The doorbell rang again.

“Christ,” David muttered. “What is this, Grand Central Station?”

Flanders opened the door.

Both Harraday and Carelli stood up, exchanging looks, as a man in an expensive pin-striped suit entered and held out his hand to us. His hair was lacquered to a high shine and even his skin seemed buffed. “I'm Frank Browning,” he said.

His taut face fell a little when we didn't recognize the name.

“Chief of detectives.”

“Of course.”

We shook his hand.

“I just want you to know that we're doing everything we can,” Browning said. “We are, of course, highly concerned. Every resource will be at your disposal. We'll have all the backup we need from the FBI, though it will remain within our jurisdiction.”

“Thank you.”

Harraday and Carelli filled him in for a couple of minutes, and then Browning returned his attention to us. Or, more accurately, to me. “The chief of police is on his way. The mayor has asked me to relay the message that he will personally be monitoring this case. He'd like to stop by later this afternoon to speak with you himself.”

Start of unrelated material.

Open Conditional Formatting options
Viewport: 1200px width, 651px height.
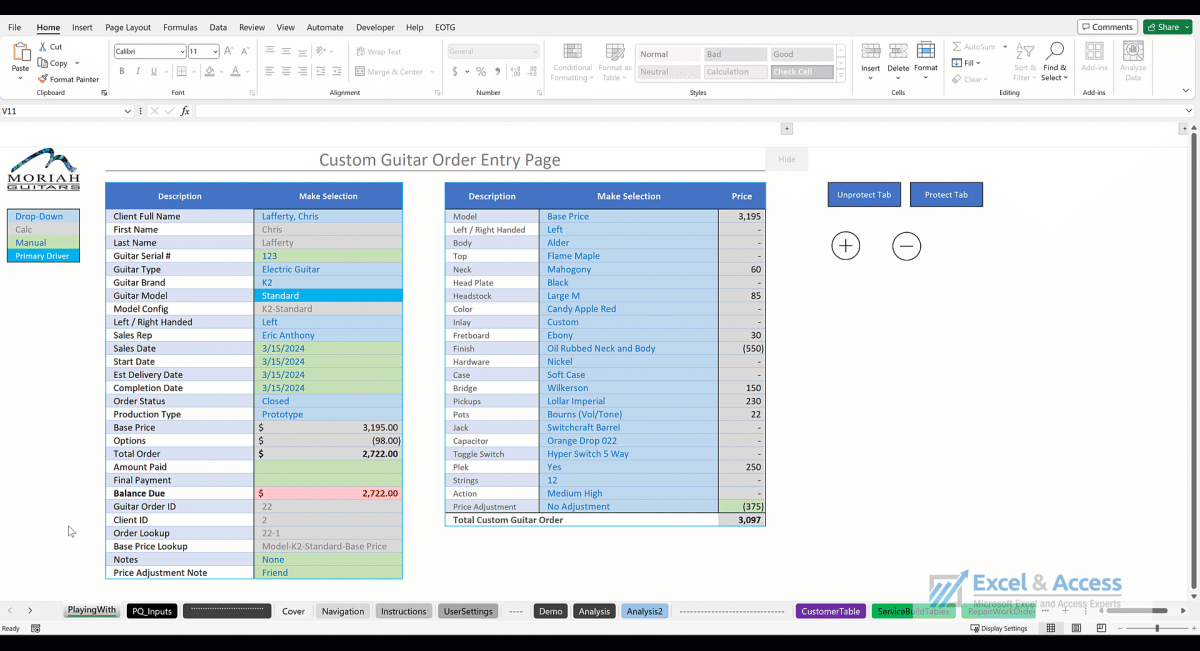[x=572, y=62]
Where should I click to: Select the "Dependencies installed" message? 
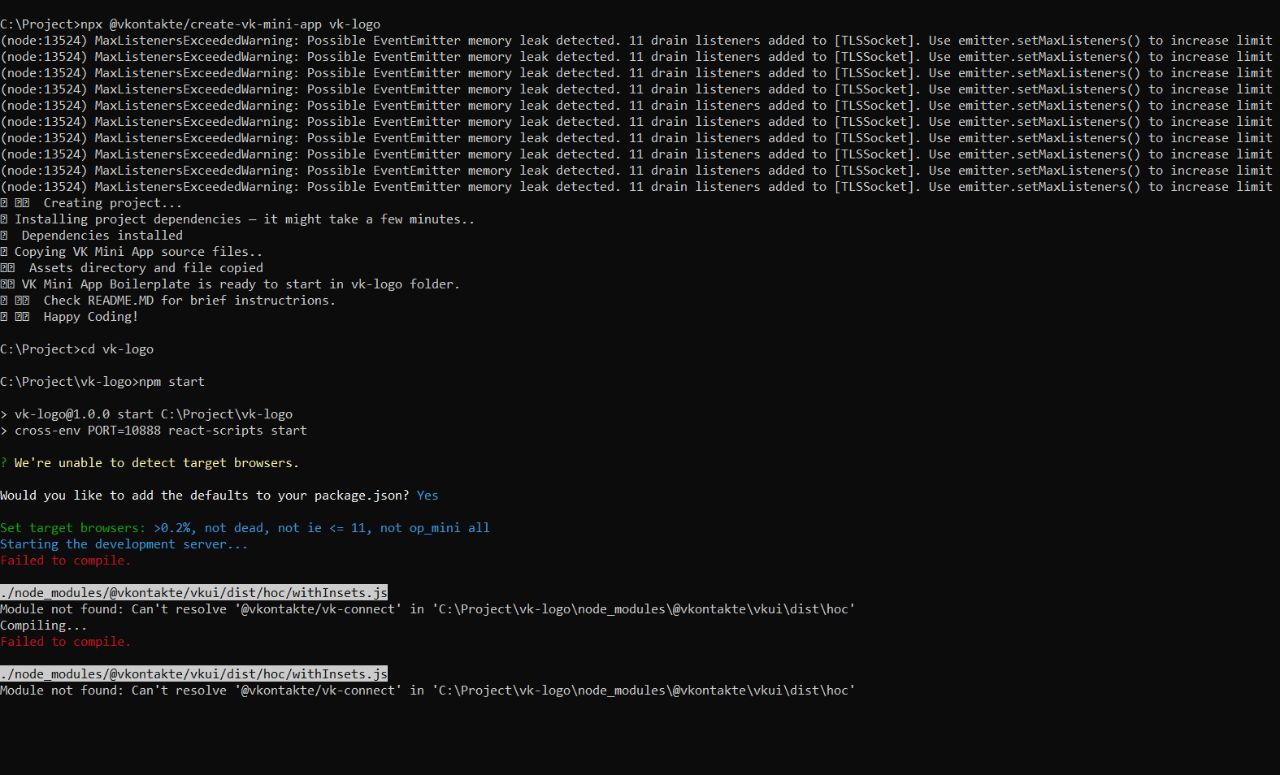pyautogui.click(x=102, y=236)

I looked over at Harraday, whose already florid complexion was growing more flushed by the moment. He had not made eye contact with Browning once.

“Would you like a glass of water?” I asked him.

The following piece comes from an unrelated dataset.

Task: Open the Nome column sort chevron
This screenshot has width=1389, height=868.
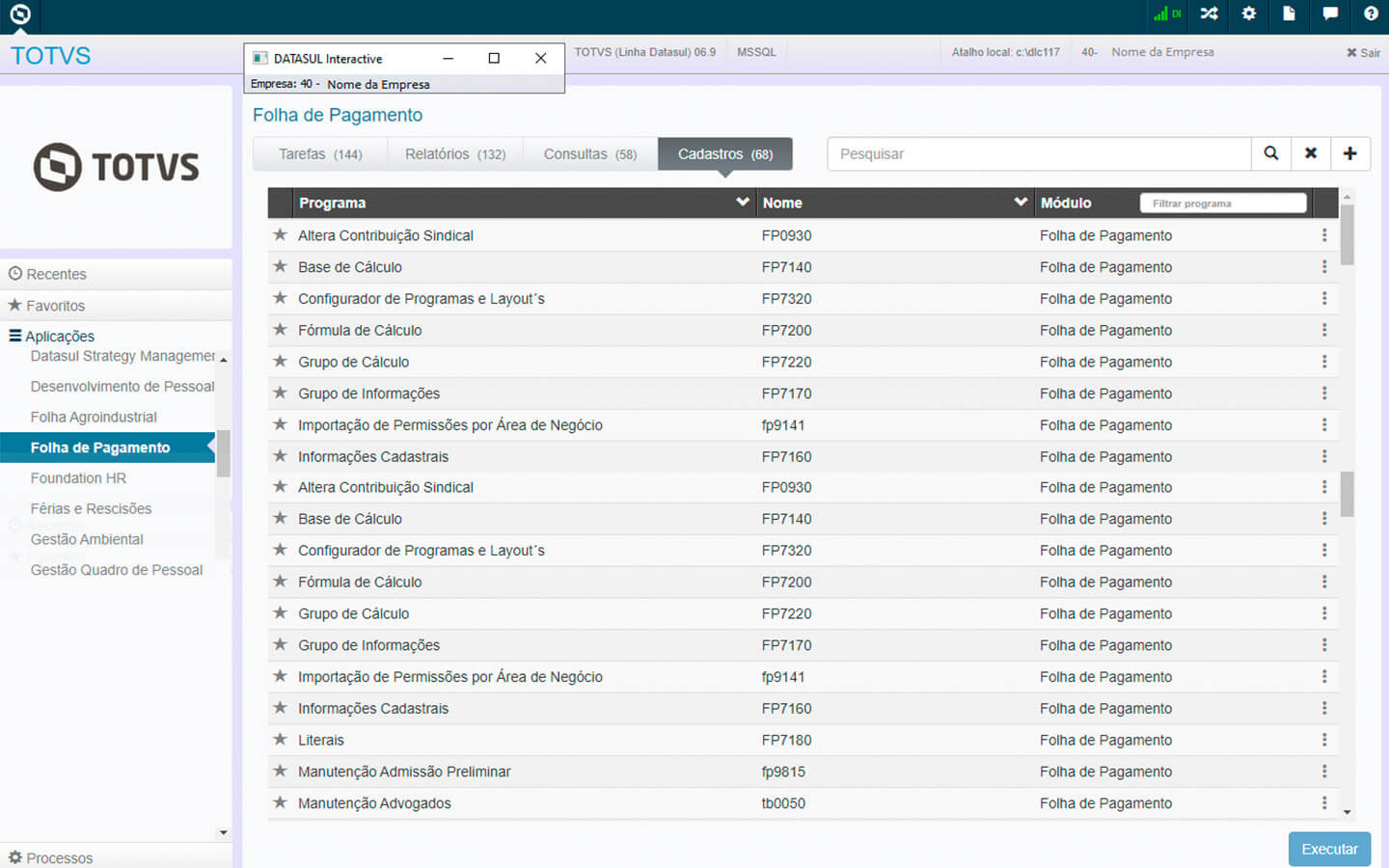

“Yes, thank you.” Harraday followed me out of the room while Browning continued to reassure David about the high-level interest in finding Sophie.

As soon as we got to the hallway, I grabbed the lapels of his jacket and pulled him to me. “Detective Harraday, do you have any children?” Desperation made my voice high-pitched, shrill.

I leaned into his weathered face. He had a single scrawl of a purple scar above his right eye and a long broad nose.

“Yes.” His eyebrows knit in apprehension. Maybe he was thinking of them, seeing them. I hoped so. “Two. A boy and girl.”

“Then help me. Please. You have to help me,” I implored him. “Find Sophie. Find my baby.”

“I'll do everything I can.”

“As if she was your own?” I asked.

He nodded and I reluctantly let go of his jacket.

“Miss Barrett?”

“Yes?”

“Is there anything you'd like to tell me? Confidentially?”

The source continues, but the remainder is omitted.